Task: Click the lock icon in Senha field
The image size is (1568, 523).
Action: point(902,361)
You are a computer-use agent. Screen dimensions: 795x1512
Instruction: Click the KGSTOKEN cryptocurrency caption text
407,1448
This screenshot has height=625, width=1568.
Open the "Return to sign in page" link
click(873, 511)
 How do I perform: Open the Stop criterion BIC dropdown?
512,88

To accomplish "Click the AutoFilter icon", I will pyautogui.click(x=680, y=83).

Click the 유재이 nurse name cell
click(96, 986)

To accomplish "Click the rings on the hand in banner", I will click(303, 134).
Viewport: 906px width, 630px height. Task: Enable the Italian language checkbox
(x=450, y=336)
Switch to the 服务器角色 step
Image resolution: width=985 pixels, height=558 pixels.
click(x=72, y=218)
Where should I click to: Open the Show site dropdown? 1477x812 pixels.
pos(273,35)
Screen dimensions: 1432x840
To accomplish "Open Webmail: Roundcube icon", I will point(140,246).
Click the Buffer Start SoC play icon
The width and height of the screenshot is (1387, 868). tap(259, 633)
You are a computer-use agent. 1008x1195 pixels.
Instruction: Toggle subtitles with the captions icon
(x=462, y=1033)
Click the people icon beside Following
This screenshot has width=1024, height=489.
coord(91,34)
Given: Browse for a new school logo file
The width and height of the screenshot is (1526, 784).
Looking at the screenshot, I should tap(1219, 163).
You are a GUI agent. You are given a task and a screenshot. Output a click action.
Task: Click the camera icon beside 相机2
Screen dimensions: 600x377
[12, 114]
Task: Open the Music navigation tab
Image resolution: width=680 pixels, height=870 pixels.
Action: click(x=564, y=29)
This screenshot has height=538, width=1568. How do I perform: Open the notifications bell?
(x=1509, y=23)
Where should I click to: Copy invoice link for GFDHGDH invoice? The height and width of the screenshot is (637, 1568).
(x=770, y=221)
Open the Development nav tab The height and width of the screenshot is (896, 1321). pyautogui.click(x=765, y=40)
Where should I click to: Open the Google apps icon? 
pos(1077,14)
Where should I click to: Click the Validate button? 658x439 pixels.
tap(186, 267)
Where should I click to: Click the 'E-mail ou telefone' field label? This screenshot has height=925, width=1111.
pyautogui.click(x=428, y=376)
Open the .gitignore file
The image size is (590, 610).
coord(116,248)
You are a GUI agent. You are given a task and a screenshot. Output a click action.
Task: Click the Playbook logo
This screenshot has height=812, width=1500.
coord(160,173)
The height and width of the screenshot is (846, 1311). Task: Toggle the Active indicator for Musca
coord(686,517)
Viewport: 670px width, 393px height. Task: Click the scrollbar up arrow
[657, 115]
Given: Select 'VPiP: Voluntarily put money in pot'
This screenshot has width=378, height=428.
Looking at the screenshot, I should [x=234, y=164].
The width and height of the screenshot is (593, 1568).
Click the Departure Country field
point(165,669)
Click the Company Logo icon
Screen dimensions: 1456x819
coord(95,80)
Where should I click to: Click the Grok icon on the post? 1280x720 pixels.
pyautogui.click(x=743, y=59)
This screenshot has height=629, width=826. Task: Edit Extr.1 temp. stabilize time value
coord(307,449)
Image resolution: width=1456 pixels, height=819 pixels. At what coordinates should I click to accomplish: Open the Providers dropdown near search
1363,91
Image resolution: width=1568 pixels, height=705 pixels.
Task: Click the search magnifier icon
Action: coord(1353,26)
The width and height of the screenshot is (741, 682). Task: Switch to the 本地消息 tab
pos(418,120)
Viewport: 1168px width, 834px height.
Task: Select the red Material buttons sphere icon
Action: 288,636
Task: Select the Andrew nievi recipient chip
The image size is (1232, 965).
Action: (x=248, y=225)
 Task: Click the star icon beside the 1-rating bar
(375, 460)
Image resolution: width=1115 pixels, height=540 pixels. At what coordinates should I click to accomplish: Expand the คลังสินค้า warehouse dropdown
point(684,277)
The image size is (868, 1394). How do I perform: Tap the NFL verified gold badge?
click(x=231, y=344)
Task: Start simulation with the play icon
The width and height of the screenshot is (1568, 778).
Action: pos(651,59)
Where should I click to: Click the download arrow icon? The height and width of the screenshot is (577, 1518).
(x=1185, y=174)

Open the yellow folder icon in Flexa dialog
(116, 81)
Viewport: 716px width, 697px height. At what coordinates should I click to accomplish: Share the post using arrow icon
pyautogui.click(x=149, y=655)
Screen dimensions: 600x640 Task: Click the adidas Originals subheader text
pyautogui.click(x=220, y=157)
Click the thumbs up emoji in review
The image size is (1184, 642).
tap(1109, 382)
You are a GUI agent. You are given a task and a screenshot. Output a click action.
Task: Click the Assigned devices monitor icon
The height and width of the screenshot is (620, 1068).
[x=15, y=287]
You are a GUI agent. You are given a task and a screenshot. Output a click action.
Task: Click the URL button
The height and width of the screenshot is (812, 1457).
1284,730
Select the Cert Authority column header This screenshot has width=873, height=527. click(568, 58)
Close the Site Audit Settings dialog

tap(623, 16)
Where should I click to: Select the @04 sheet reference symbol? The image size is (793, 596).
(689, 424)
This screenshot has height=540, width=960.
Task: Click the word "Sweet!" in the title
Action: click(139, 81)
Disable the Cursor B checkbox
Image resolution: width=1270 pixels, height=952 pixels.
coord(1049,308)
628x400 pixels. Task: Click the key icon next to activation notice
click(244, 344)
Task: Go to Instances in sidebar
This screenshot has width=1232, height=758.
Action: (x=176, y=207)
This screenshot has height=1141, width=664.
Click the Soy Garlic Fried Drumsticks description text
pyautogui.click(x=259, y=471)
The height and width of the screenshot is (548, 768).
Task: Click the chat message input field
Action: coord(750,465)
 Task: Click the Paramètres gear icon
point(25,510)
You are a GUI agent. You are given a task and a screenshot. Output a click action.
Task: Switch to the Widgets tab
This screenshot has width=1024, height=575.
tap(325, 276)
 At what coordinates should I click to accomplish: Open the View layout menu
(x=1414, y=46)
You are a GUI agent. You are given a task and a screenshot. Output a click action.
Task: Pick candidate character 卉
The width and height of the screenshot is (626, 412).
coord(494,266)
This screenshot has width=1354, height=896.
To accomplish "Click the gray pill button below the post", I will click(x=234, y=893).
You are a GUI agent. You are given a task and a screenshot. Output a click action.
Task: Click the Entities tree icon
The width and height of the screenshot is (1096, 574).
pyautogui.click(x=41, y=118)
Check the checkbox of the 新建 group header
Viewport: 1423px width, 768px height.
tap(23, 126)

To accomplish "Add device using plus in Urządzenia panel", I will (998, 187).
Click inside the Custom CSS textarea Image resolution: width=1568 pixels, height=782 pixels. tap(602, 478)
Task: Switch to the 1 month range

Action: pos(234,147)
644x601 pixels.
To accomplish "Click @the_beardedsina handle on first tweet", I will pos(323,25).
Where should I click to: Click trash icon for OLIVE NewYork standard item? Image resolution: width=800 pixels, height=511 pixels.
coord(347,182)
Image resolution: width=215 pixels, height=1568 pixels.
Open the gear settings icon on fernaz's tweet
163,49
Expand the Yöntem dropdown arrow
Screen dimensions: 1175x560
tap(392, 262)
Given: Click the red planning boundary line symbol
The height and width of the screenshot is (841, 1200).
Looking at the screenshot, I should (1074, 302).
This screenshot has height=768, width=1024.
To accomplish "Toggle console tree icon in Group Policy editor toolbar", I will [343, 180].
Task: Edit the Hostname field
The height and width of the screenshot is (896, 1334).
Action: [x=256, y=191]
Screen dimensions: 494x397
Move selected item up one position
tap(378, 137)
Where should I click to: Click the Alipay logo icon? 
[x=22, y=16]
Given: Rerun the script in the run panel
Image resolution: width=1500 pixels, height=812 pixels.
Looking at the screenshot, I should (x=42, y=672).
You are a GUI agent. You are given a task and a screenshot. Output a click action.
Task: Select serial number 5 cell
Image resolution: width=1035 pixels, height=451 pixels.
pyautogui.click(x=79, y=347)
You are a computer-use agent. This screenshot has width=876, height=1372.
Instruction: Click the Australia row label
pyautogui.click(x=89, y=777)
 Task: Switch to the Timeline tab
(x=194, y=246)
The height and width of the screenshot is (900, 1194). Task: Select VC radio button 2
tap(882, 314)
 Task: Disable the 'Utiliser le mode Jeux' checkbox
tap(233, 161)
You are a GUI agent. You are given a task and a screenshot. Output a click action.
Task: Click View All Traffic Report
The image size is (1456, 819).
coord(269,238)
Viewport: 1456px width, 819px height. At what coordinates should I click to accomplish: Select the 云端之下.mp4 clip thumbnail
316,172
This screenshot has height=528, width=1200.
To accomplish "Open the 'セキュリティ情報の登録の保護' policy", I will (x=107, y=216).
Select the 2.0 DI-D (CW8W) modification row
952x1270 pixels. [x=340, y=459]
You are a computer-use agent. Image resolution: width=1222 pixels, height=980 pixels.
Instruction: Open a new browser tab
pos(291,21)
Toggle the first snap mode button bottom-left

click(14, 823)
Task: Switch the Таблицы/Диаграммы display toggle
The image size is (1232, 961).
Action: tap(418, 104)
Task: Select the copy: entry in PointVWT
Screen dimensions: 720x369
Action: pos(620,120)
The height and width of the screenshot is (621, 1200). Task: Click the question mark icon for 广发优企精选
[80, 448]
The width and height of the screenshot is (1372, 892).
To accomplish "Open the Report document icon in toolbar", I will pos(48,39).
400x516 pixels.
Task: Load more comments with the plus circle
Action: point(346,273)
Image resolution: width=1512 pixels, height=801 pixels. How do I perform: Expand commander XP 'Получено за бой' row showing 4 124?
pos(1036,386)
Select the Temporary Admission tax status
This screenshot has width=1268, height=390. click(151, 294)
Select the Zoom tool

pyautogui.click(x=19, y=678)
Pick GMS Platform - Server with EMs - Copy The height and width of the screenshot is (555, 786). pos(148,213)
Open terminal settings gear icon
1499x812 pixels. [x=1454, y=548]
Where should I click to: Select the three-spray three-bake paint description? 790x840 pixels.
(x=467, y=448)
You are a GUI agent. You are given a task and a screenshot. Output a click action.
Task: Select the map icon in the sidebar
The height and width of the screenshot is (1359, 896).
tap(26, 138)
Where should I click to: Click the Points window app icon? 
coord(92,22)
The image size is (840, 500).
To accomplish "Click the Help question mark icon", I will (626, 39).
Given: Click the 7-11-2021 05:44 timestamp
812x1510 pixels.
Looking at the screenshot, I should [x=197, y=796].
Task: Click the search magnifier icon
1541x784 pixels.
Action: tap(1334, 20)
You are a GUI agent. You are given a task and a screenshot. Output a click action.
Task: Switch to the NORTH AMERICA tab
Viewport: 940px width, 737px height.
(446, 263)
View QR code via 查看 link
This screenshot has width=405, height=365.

# [WRITTEN PROBLEM]
Edit the rows from the line containing "The height and width of the screenshot is (900, 1194)." through the line containing "pos(1036,386)", replacing "Instruction" with "Goal" and leaving everything else unchanged. Output only those lines.

# [TASK RESULT]
The height and width of the screenshot is (900, 1194). Task: Select VC radio button 2
tap(882, 314)
 Task: Disable the 'Utiliser le mode Jeux' checkbox
tap(233, 161)
You are a GUI agent. You are given a task and a screenshot. Output a click action.
Task: Click View All Traffic Report
The image size is (1456, 819).
coord(269,238)
Viewport: 1456px width, 819px height. At what coordinates should I click to accomplish: Select the 云端之下.mp4 clip thumbnail
316,172
This screenshot has height=528, width=1200.
To accomplish "Open the 'セキュリティ情報の登録の保護' policy", I will (x=107, y=216).
Select the 2.0 DI-D (CW8W) modification row
952x1270 pixels. [x=340, y=459]
You are a computer-use agent. Image resolution: width=1222 pixels, height=980 pixels.
Goal: Open a new browser tab
pos(291,21)
Toggle the first snap mode button bottom-left

click(14, 823)
Task: Switch the Таблицы/Диаграммы display toggle
The image size is (1232, 961).
Action: tap(418, 104)
Task: Select the copy: entry in PointVWT
Screen dimensions: 720x369
Action: pos(620,120)
The height and width of the screenshot is (621, 1200). Task: Click the question mark icon for 广发优企精选
[80, 448]
The width and height of the screenshot is (1372, 892).
To accomplish "Open the Report document icon in toolbar", I will pos(48,39).
400x516 pixels.
Task: Load more comments with the plus circle
Action: point(346,273)
Image resolution: width=1512 pixels, height=801 pixels. How do I perform: Expand commander XP 'Получено за бой' row showing 4 124?
pos(1036,386)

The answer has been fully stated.